Значит, капитан Хохлов. Это очень похоже…
– Но как? – спросила Настя удивленно. – Ты же там тоже был, и следователь ваш был, и понятые в дверях стояли. Неужели никто не заметил?
– Вот это я как раз и проверял сегодня. Вадик наш шустер не по годам, он приехал на телевидение, представился вахтеру, спросил, где кабинет Милюковой, вскрыл его отмычкой и подложил письма. Потом захлопнул дверь и пришел в комнату редакторов, типа как он только что приехал. Даже на голубом глазу спросил во всеуслышанье, у кого ключи от кабинета. Где кабинет находится, он тоже якобы не знал. И дверь в нашем присутствии открывал тоже он, то есть со всех сторон подстраховался, чтобы кто-нибудь не заметил, что замок плохо проворачивается, если он там отмычкой что-нибудь повредил. Вахтер Вадика и все его вопросы хорошо запомнил. И возле кабинета Милюковой его видели до того, как он в комнату редакторов заявился.
– Получается, что с ведома начальника УВД проворачивается двойная комбинация: скрыть истинного убийцу, а заодно перевести стрелки на Горчевского и набрать очки для Смелкова в предвыборной гонке?
– Получается, что так, – вздохнул Егоров. – И мне в этой комбинации отвели самую поганую роль: найти крайнего, которого можно подставить. Если не найду – сам стану крайним. Знаешь, москвичка, мне сейчас уже не так важно узнать, кто там убил эту хренову Милюкову. Мне главное – уцелеть в этой игре. Кстати, об играх: чемоданчик-то наш опять бесхозный получается. Загребельный сбежал. Видать, сильно не понравились ему вопросы нашей следачки Донниковой. Ну, она девка цепкая, молодая, карьеру хочет сделать и потому старается изо всех сил. Все по правилам делает.

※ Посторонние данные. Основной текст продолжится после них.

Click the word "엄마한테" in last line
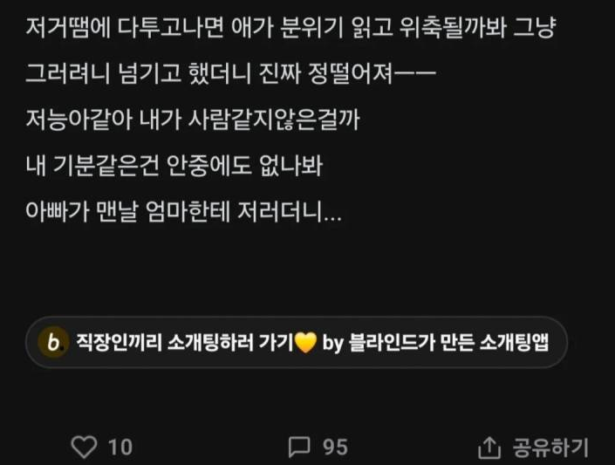Image resolution: width=615 pixels, height=465 pixels. tap(188, 211)
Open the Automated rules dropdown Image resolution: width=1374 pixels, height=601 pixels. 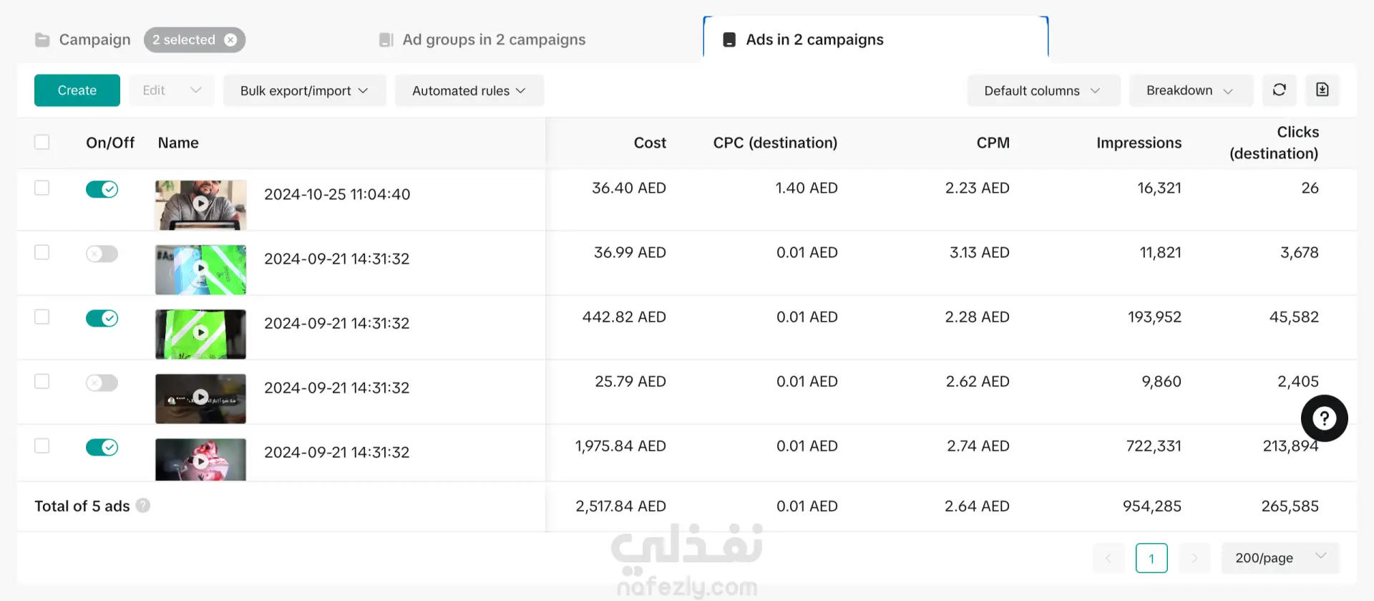(x=469, y=91)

Так что будем ждать, когда еще кто-нибудь объявится, кто продолжит нелепую игру и заявит свои права на чемоданчик.
Он снова опустил веки и начал тихонько мурлыкать себе под нос хрипловатым голосом:
А вот оно стоял мой чемоданчик…
А вот оно стоял, а вот оно стоял…
За стеной хлопнула дверь: вернулся Коротков.
– Юра, мы здесь! – громко крикнула Настя.

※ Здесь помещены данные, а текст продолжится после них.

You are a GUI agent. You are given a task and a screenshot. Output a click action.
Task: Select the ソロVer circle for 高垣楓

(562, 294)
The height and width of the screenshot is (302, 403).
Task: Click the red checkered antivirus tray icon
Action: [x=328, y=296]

Егоров вздрогнул, прекратил напевать и открыл глаза.
– Чего ты орешь как подорванная! Я только-только в нирвану начал погружаться…
– Ну, извини, – усмехнулась она. – Больше не буду. Пошли к Юрке в номер, а здесь я окно открою, надо проветрить, накурили мы с тобой.

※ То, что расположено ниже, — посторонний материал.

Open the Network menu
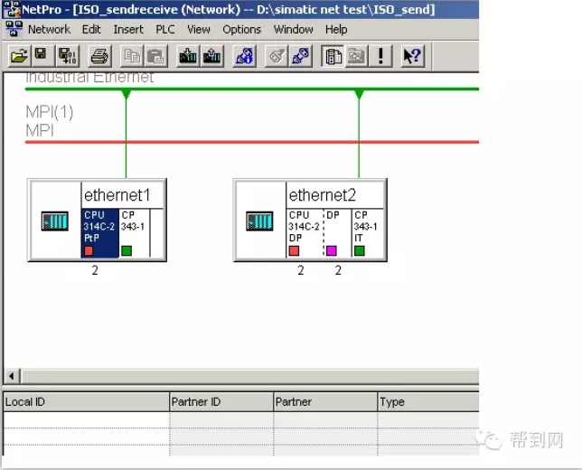The height and width of the screenshot is (470, 582). (x=49, y=29)
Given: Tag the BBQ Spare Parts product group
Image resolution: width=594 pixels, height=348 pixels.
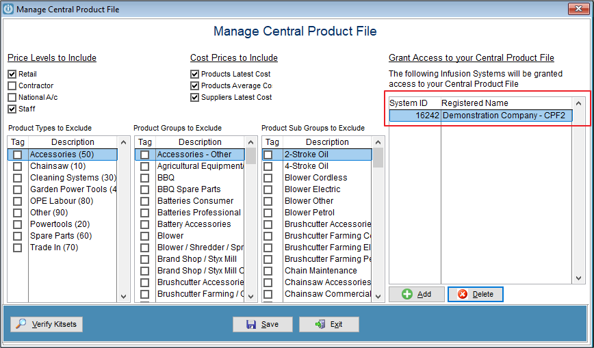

Виктор нехотя поднялся и в номере Короткова немедленно занял точно такую же позицию, но уже на его диване. Обмен впечатлениями много времени не занял, ибо впечатления эти были, в сущности, совершенно одинаковыми: все опрошенные свидетели подтверждали, что говорили и оперативникам, и следователям о работе потерпевших в таинственной лаборатории. Но это были показания, что называется, с чужих слов. Свидетелям об этом кто-то рассказал. Кто-то. Но не сами потерпевшие. Одни свидетели вообще не могли вспомнить, откуда знают об этом, другие припоминали, что слышали о лаборатории от посторонних незнакомых людей. В правильности информации ни один из них не сомневался.
Единственным исключением оказалась Нина Ляшенко, своими глазами читавшая письмо, адресованное убитому экологу, и принесшая его в полицию. Письмо было принято по всей форме и приобщено к уголовному делу, Ляшенко и ее муж, тоже читавший письмо, допрошены следователем.
– Письмо убитому экологу, – медленно повторил Егоров. – А с какого перепугу они все решили, что он был экологом?
– Подозреваю, что здесь та же песня, что и с лабораторией, – отозвался Коротков. – Аська, ты же читала материалы из сети, там указано, где и кем работали убитые?